For six years and through a major renovation of the stadium, outfielder Alyssa Palomino-Cardoza called the third-base dugout at Rita Hillenbrand Memorial Stadium home. Last weekend, she returned, but it was to the first-base side.

“I think I’ve given her like three hugs and I think the whole team has given her a million hugs,” Arizona head coach Caitlin Lowe said. “And obviously she’s a Wildcat for life and you love seeing her, but hate seeing her in that uniform.”

Palomino-Cardoza is serving as the volunteer assistant coach for Oregon softball this season under head coach Melyssa Lombardi. It’s a position many young former players take to get their feet in the coaching door, but it’s one that former Arizona head coach Mike Candrea wished wasn’t so prominent.
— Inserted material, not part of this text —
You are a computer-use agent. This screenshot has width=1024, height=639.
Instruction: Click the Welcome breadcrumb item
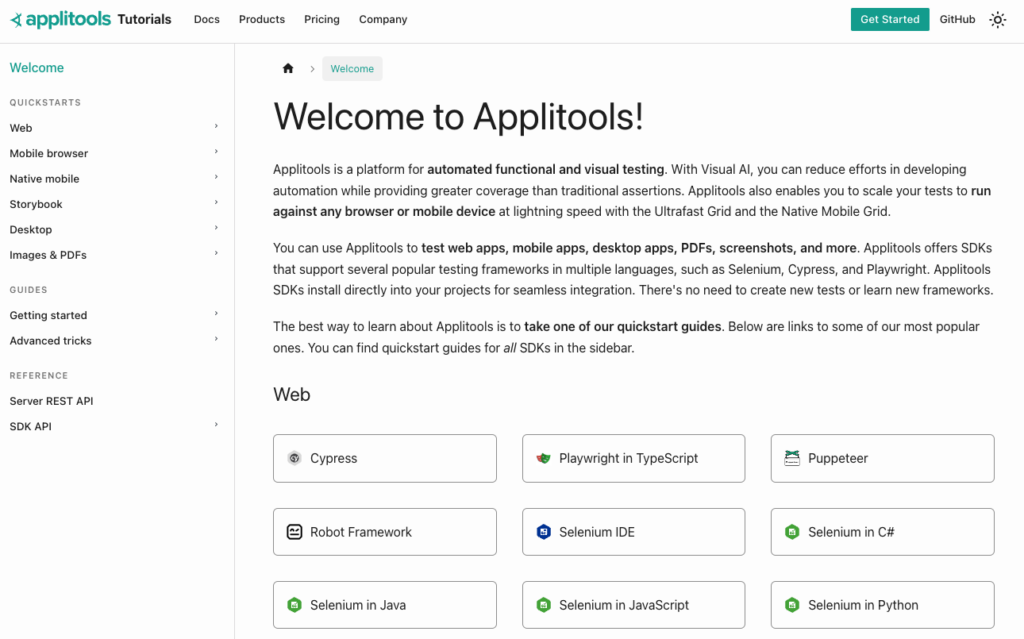[352, 69]
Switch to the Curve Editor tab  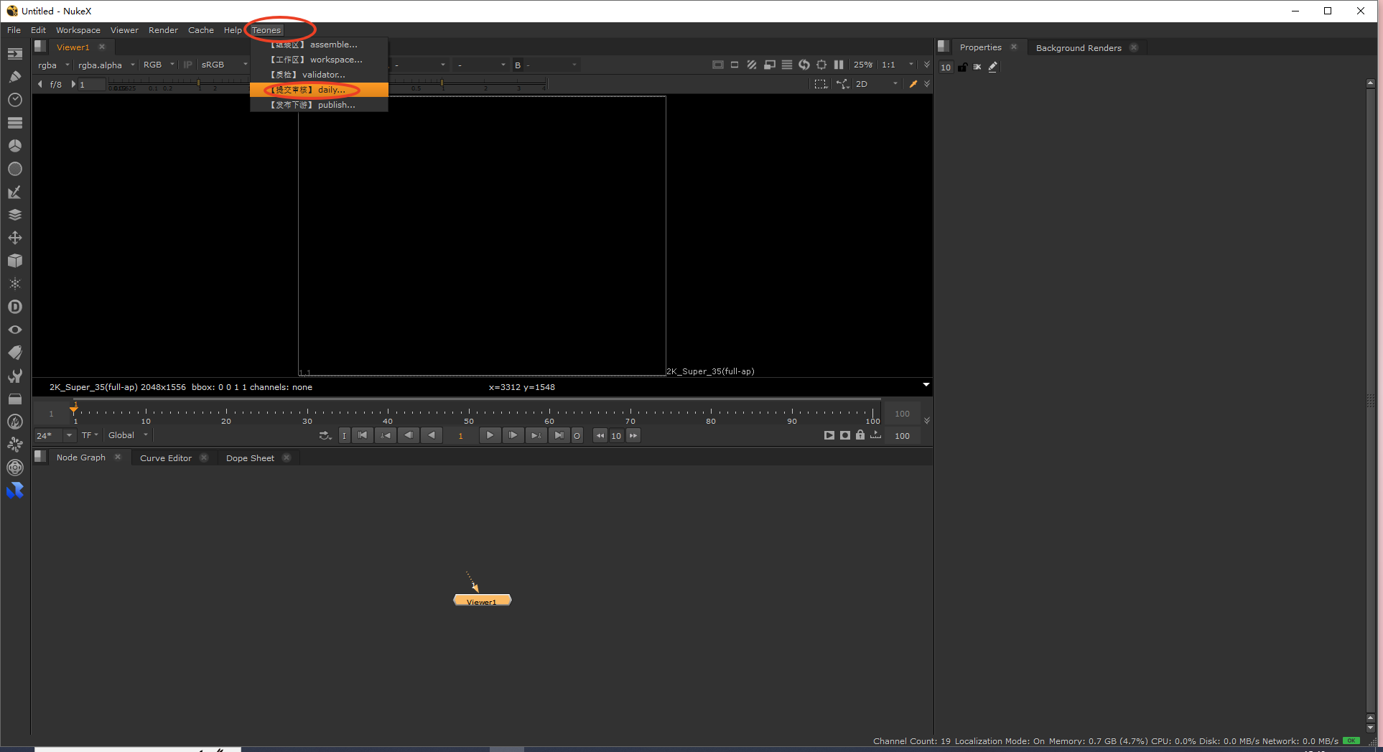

Candrea argued in the past that another paid assistant position should be added for softball, allowing more young players to stay in the game after their playing careers. Palomino-Cardoza found a way to stay in the game, even if it’s one that requires her to find another way to support herself on top of coaching and traveling with the Ducks.

“I got an opportunity and I took it,” Palomino-Cardoza said. “It’s been a lot of fun. It’s been really good.”

It’s long been an established idea in many sports that a new coach should not start her coaching career in the same program where she played. The idea is that she will learn how other programs do things and pick up new ideas by branching out. Palomino-Cardoza doesn’t see Oregon as any different than Arizona, though.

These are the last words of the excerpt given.